- Wage growth has undershot expectations around the world since the GFC, both in Australia and abroad.
- Even with unemployment rates sitting at multi-year or multi-decade lows, wage growth is not picking up by anywhere near the degree usually seen in the past
- The RBA has released a discussion paper written by a visiting economist that looks at the role technology may be playing in suppressing wage growth.
Wage growth, or lack thereof, has dominated economic discussion in recent years, both in Australia and abroad.
It’s also surprised many forecasters, including those at the Reserve Bank of Australia (RBA) as neatly shown in this chart from the bank below.
It’s Australia’s wage price index — the average increase in hourly wages excluding employee bonuses — including the RBA’s forecasts for wage growth looking ahead.
Year after year, wage growth has surprised to the downside during the post-GFC era, ensuring that inflationary pressures, and official interest rates, have remained well below historic norms.
And downside wage surprises have not been limited to Australia, but around the world.

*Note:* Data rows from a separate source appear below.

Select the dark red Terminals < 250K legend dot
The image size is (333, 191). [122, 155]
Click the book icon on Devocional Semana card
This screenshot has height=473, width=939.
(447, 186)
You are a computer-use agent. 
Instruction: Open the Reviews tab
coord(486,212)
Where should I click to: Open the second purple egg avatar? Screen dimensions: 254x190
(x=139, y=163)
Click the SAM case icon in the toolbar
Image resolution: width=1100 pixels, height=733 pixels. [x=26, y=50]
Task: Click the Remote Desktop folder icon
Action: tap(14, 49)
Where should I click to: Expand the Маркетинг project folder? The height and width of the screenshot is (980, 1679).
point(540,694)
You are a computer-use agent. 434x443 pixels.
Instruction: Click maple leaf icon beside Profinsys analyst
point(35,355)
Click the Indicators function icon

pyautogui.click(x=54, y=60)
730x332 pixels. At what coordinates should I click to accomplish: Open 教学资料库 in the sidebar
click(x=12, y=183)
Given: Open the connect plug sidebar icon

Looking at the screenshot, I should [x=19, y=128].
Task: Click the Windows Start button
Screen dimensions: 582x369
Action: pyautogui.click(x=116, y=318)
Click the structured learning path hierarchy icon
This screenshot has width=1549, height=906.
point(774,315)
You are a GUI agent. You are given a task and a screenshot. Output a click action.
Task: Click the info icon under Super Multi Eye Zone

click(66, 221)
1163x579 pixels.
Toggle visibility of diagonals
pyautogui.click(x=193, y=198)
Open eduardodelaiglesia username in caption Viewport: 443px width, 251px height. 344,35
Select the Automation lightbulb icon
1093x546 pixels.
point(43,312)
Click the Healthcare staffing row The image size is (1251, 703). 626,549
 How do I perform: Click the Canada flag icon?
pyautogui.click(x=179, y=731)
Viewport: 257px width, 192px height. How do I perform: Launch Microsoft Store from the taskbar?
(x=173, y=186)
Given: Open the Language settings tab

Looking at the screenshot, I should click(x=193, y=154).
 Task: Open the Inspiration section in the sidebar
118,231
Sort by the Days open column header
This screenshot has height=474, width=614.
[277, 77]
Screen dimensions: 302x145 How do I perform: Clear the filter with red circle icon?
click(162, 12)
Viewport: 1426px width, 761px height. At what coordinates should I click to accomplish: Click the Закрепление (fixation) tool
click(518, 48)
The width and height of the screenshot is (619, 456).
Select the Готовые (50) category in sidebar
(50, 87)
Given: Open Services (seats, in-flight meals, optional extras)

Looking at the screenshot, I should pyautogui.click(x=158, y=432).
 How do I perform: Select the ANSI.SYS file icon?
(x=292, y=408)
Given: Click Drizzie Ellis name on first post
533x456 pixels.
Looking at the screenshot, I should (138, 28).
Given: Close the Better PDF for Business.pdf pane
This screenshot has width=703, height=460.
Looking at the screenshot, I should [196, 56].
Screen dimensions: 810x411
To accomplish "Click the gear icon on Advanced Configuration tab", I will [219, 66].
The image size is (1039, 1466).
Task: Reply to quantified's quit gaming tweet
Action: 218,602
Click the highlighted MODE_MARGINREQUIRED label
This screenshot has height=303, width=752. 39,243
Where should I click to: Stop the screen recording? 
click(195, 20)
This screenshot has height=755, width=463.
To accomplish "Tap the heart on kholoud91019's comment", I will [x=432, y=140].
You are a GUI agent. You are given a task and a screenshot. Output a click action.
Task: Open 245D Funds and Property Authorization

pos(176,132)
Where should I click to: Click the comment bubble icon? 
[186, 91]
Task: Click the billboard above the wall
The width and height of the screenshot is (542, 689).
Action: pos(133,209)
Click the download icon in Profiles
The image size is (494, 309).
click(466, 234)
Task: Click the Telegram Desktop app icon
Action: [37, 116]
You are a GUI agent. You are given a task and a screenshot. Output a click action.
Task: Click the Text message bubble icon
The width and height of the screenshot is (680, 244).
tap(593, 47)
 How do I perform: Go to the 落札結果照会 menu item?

So what’s behind this constant undershoot? Labour market conditions have strengthened both in Australia and abroad, seeing unemployment dip to multi-year or multi-decade lows in many advanced economies, but wages are not yet responding to a diminishing pool of available workers as has been the case in the past.
Some point to globalisation as a factor behind recent low wage outcomes. Others suggest weak productivity growth — in the past an important piece of the wage growth puzzle — may also be to blame.
But what about the impact of technology, a factor that continues to transform our lives each and every day? Could it be a factor as to why tighter labour market conditions have not translated to a meaningful pick-up in worker wages?
In a discussion paper released by the RBA, economist Geoff Weir, a guest of the bank up until May this year, argues that technology could explain why economic theories that worked in the past are not delivering the same outcomes on this occasion.
In particular, he says it’s the uneven shift towards new technologies between individual firms that could be capping the ability for higher wages.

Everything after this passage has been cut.